The PS5 Pro has made me realize I hate choice

As I’ve gotten older, I’ve started to balk at choice; don’t get me wrong, I like to have a few drinks to choose from at a bar or be able to decide how I like my steak cooked. But increasingly, there’s almost too much choice in this world. Heck, just choosing what to watch is a quagmire of streaming platforms to pick, let alone selecting a show or movie.

However, the choice I hate most is the need to choose between performance or graphics on the current-generation gaming consoles. This is really a more recent phenomenon in console gaming, ushered in by the PS4 Pro and Xbox One X that arrived mid-way through the last generation, and one that I think diminished the joy at the heart of console gaming.
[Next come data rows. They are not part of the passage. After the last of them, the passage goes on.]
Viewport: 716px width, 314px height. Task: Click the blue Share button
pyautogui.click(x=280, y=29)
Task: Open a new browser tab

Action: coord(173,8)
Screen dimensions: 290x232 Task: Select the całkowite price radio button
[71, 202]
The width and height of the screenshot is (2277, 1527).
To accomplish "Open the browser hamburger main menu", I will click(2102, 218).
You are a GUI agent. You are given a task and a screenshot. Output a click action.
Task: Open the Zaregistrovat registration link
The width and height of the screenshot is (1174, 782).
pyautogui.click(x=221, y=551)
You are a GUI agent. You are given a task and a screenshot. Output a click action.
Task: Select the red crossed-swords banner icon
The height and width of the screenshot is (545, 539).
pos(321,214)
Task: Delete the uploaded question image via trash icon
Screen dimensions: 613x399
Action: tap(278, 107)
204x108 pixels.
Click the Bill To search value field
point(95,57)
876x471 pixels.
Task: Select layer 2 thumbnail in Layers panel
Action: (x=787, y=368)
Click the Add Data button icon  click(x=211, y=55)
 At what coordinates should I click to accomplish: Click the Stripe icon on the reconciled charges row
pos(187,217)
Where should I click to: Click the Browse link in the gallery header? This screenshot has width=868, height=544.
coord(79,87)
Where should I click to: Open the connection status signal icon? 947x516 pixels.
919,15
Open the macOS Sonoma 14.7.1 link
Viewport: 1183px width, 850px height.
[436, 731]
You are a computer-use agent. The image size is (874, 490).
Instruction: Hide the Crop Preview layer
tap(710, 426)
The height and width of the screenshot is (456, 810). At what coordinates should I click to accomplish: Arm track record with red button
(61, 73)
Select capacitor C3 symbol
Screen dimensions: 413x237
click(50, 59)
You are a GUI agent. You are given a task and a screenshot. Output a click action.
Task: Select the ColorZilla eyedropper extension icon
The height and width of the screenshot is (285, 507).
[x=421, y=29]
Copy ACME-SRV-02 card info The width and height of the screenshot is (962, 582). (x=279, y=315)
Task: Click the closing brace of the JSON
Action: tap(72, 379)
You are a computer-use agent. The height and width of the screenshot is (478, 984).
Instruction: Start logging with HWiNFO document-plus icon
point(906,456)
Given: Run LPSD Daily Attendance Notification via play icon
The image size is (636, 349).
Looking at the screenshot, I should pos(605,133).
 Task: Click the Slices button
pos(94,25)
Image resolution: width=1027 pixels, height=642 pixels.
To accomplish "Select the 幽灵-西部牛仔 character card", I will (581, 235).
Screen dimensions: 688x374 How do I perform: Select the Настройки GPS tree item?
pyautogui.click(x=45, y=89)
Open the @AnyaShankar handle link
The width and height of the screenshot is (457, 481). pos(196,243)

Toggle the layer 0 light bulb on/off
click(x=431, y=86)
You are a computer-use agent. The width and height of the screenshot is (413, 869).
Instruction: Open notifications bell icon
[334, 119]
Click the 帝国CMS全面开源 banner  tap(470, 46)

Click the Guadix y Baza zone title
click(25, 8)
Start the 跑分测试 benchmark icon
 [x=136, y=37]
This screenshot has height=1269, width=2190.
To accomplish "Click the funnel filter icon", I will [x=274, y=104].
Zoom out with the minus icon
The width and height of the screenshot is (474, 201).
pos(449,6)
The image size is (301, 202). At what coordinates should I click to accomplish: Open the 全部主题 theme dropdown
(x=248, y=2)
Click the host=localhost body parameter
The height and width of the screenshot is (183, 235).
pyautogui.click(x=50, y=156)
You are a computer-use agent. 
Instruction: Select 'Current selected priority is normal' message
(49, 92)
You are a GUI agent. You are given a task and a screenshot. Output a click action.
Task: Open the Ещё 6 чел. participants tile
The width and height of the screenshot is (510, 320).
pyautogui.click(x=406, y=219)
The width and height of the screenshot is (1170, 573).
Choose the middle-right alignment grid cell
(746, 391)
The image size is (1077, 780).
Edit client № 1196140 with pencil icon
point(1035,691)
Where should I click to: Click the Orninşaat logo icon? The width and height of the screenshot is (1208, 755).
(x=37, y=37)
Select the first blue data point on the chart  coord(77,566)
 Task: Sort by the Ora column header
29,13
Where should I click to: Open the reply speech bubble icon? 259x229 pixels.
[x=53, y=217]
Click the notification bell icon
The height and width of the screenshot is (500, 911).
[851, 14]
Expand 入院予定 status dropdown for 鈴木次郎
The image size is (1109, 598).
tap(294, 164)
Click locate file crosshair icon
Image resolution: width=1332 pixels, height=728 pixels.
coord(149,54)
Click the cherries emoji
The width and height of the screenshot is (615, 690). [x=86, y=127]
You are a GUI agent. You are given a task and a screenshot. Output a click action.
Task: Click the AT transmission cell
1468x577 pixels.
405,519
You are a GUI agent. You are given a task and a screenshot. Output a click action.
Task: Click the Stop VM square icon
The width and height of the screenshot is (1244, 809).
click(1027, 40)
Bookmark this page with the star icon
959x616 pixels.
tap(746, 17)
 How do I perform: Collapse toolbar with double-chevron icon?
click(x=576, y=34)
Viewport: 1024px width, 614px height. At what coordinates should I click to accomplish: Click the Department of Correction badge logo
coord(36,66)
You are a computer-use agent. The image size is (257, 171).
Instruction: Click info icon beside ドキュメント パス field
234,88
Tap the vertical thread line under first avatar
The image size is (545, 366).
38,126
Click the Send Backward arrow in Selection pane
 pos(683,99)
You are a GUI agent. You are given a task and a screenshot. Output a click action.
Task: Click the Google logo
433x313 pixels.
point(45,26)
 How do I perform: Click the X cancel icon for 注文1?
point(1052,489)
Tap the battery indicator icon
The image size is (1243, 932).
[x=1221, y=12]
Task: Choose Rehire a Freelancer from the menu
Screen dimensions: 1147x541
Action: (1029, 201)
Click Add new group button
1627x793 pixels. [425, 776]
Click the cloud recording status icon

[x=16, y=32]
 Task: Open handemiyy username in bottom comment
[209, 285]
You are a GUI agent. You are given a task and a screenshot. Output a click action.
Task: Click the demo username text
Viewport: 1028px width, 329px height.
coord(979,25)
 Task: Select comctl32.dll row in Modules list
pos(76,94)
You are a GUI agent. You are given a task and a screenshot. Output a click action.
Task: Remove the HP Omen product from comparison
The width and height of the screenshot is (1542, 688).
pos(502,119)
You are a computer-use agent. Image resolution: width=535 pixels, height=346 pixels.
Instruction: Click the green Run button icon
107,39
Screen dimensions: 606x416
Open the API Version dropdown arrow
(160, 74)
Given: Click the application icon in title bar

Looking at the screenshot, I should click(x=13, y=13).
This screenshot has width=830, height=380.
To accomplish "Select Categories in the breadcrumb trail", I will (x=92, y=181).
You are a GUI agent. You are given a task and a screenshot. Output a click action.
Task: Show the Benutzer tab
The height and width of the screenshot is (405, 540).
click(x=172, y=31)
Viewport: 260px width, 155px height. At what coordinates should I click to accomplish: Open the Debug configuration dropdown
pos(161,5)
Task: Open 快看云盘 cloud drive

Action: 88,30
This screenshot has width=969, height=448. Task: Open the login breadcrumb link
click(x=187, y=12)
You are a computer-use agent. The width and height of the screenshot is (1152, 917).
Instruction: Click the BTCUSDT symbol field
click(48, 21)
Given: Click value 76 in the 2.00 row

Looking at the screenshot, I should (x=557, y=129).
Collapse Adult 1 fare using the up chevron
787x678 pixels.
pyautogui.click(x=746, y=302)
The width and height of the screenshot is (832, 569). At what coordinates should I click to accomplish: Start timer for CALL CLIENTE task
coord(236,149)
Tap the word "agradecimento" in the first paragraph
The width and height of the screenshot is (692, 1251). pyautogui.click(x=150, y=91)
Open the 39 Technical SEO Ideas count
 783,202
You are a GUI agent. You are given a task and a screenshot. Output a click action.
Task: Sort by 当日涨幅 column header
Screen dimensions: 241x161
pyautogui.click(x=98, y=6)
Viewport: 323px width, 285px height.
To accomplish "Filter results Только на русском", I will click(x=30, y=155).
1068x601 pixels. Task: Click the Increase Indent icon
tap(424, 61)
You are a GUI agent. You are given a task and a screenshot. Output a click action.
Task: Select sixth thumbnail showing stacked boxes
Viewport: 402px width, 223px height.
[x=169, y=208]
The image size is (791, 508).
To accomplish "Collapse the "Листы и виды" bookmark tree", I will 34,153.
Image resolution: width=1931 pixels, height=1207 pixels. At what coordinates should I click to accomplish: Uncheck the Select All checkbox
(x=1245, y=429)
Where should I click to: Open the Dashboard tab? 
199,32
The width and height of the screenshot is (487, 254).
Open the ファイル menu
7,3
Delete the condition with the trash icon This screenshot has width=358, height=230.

This dichotomy of choice was hammered home with some time I got to spend with the PS5 Pro.

PS5 Pro cut my gaming woe

The PS5 Pro console on a wooden desk in front of a white brick background and next to a potted plant

(Image credit: Future)

As someone lucky enough to have a PS5 at launch, I’ve not fully bought into this mid-generation refresh.

I appreciate the extra power, storage, and design tweaks the console offers but I don’t think it offered enough for me to consider an upgrade; the uptick in graphics fidelity on already great-looking PS5 games feels like a case study in diminishing returns. And super-high frame rates don’t matter to me all that much on consoles; it’s nice to have but when I’m flopped on a sofa, I don’t need to have the snappiest gaming response.

Where the PS5 Pro did shine for me was the fact that in a lot of titles, it – and the magic of Sony’s PlayStation Spectral Super Resolution (PSSR) tech – let me have both a 60 frames per second (fps) frame rate and the best graphics settings. Or in the case of Horizon Forbidden West a sensible hybrid of the two that balanced performance with fidelity.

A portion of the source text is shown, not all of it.